American ice hockey team

The Florida Seals were a minor league ice hockey franchise, a member of the Southern Professional Hockey League (SPHL). Originally based in Orlando, Florida, as the Orlando Seals, they later moved to Kissimmee, Florida, a suburb thirty miles south of Orlando in Osceola County. The Seals were one of eight minor league hockey teams purchased or founded by David Waronker starting in 2003.

==History==
The team was formed as the Orlando Seals and played its first season beginning in October 2002 with the Atlantic Coast Hockey League (ACHL). That first year's team included former NHL players Zac Boyer, David Goverde, Chris LiPuma, and Terry Ryan. It was coached by former Tampa Bay Lightning player Stan Drulia. The Seals were running away with the league during the regular season and made a pivotal move at the trade deadline getting high scoring center Mike Sanderson and defenseman Dave Mills. These moves at the trade deadline gave the Seals the final pieces to win the ACHL regular season. The Seals' original staff was made up of owner Jeff Brubaker until he ran out of money one month into the season and David Waronker took over the franchise. The staff included several former employees of the Orlando Solar Bears (IHL) including GM Sammy Wallace, Joe Fellini, John Dyer as well as newcomers Erika Hodges, and Tom Bradley. With the backing of several Solar Bears' season ticket holders, the Seals got off to a solid start attendance-wise and later on the ice thanks to a solid core of hockey fans in Orlando and a roster full of veteran players. With Waronker's investment, the staff was able to make the team a success. The Seals were the winners of that league's first and only President's Cup in 2003 as well as the Commissioner's Cup as regular season champions after a 43–14 record. League Commissioner Jim Riggs awarded the trophy to the Waronker and Orlando mayor Buddy Dyer during an on-ice ceremony at one of the regular season games. The Seals swept both Macon Trax and Knoxville in the playoffs to win the championship on the road in Knoxville.

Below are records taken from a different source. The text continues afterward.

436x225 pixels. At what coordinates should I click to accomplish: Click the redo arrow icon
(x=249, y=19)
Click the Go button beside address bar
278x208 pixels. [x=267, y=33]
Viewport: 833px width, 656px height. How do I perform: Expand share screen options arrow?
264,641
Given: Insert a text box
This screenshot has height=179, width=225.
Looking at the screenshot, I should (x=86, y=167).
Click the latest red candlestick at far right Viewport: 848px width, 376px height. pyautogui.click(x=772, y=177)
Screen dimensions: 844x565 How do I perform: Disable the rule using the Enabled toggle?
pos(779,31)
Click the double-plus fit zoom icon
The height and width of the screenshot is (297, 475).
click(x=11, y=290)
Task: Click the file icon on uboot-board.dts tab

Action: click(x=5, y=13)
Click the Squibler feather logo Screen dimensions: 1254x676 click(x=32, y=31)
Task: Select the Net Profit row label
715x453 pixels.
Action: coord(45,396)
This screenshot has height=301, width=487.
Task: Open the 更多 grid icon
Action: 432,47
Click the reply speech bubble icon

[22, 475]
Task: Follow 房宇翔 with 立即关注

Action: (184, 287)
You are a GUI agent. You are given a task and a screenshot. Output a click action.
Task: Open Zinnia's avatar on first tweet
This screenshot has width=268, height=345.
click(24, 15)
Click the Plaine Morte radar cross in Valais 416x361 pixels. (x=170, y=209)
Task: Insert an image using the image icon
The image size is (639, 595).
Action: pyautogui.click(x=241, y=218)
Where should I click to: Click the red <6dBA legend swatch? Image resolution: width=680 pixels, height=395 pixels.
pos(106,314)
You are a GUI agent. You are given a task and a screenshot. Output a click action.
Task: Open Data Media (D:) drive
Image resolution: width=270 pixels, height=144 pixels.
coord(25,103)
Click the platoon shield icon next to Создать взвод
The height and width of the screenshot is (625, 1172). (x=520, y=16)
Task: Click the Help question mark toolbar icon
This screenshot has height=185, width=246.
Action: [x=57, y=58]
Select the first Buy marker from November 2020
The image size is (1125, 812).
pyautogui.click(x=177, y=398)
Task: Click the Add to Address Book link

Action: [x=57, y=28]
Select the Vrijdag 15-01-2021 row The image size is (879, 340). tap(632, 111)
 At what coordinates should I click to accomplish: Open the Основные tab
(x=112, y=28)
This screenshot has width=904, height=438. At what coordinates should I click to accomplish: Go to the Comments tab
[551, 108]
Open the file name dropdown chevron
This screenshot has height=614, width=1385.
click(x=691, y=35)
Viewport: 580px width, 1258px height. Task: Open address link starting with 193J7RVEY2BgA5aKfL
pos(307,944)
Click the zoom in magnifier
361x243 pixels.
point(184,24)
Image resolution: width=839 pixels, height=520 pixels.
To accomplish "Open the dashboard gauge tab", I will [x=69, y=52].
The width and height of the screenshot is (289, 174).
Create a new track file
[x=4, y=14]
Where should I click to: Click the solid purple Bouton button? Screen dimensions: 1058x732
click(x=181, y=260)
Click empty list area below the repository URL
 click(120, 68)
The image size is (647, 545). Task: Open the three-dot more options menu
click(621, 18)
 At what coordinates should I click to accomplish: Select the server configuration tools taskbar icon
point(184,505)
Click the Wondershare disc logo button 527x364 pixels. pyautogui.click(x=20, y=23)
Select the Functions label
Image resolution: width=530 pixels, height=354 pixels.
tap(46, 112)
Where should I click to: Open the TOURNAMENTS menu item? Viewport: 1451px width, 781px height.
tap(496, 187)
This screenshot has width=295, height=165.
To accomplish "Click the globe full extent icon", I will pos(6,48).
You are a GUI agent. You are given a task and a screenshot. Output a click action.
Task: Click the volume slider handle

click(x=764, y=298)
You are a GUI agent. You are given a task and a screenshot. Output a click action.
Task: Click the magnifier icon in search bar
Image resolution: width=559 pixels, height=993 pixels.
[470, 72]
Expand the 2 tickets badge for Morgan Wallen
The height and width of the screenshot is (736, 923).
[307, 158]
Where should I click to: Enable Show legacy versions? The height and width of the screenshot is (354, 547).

The team's celebration event, held at Wall Street Plaza in downtown Orlando, drew hundreds of fans to celebrate the city's second hockey championship. When the ACHL folded, they and two other teams, the Jacksonville Barracudas and the Macon Trax, merged into the new World Hockey Association 2 (WHA2), founded by Waronker and longtime Canadian hockey man and former WHA staffer Peter Young. The second season brought a coaching change as Stan Drulia left Orlando to take over the coaching duties of the Augusta Lynx of the ECHL. Former Pittsburgh Penguin Jim Paek was brought in to lead the Seals in year two.

After the 2003–04 season, the team went through several coaching and staff change including Paek being replaced by former Macon Trax head coach Tommy Stewart when the Trax ceased operations. The Seals were also announced to join the Southern Professional Hockey League (SPHL) for the 2004–05 season.

On August 22, 2004, the City of Orlando revoked its lease at the TD Waterhouse Centre due to a clause about attendance and the Seals would miss the season. On October 19, 2004, the ownership group announced a new three-year lease with the Silver Spurs Arena in Kissimmee, changing its name to the Florida Seals. The team resumed play in the 2005–06 season, hosting their first home game against the Jacksonville Barracudas on October 29, 2005. The Seals finished the 2005–06 season with a 32–17 record with seven overtime losses, placing third in the league, but lost the President's Cup to the Knoxville Ice Bears in five games.

Before the 2006–07 season, Waronker agreed in principle to sell the team to real estate developer Bill Lucia. However, while the deal closed in May 2006, Lucia did not file the required league paperwork until October and never made a formal presentation to the league. Later in the month, the team's general manager resigned. On January 4, 2007, Osceola Heritage Park, operators of the Silver Spurs Arena, abruptly locked out the Seals after they failed to meet their contractual obligations. OHP facility director Robb Larson said that OHP had run out of patience with the Seals after giving them numerous chances to get back in compliance. Stewart told WFTV that the team was short on cash and had missed several payments on its lease with the arena. At the same time, the players had been kicked out of their apartments because the team was not paying the rent.

The next day, the SPHL Board of Directors held an emergency meeting and voted to expel the Seals from the league. The players were parceled out to the other SPHL teams in a dispersal draft.

Lucia later revealed that, for all intents and purposes, the rest of the board had essentially abandoned the team; he had been the only one paying the bills.

Several members of the Seals' organization continued their careers in professional sports with Sammy Wallace working for the Germain Arena in Estero, Florida, and Peter Young was with a baseball team in Arizona. Joe Fellini became the director of sales at the Tsongas Center at University of Massachusetts Lowell in Massachusetts, while Brian Fling moved to Colorado to work in the private sector. Ryan Morris was working in the music field with Rymo Records. Erika Hodges went on to work for the Florida Panthers, and Tom Bradley earned a Stanley Cup ring with the Tampa Bay Lightning. The Seals first two coaches were still active with Drulia working with the Milwaukee Admirals and Paek with the Grand Rapids Griffins.

==Championships==

| Year | League | Trophy |
|---|---|---|
| 2002–2003 | ACHL | President's Cup |

The mascot of the Florida Seals was Sealvester. He wore a jersey emblazoned with the number "05".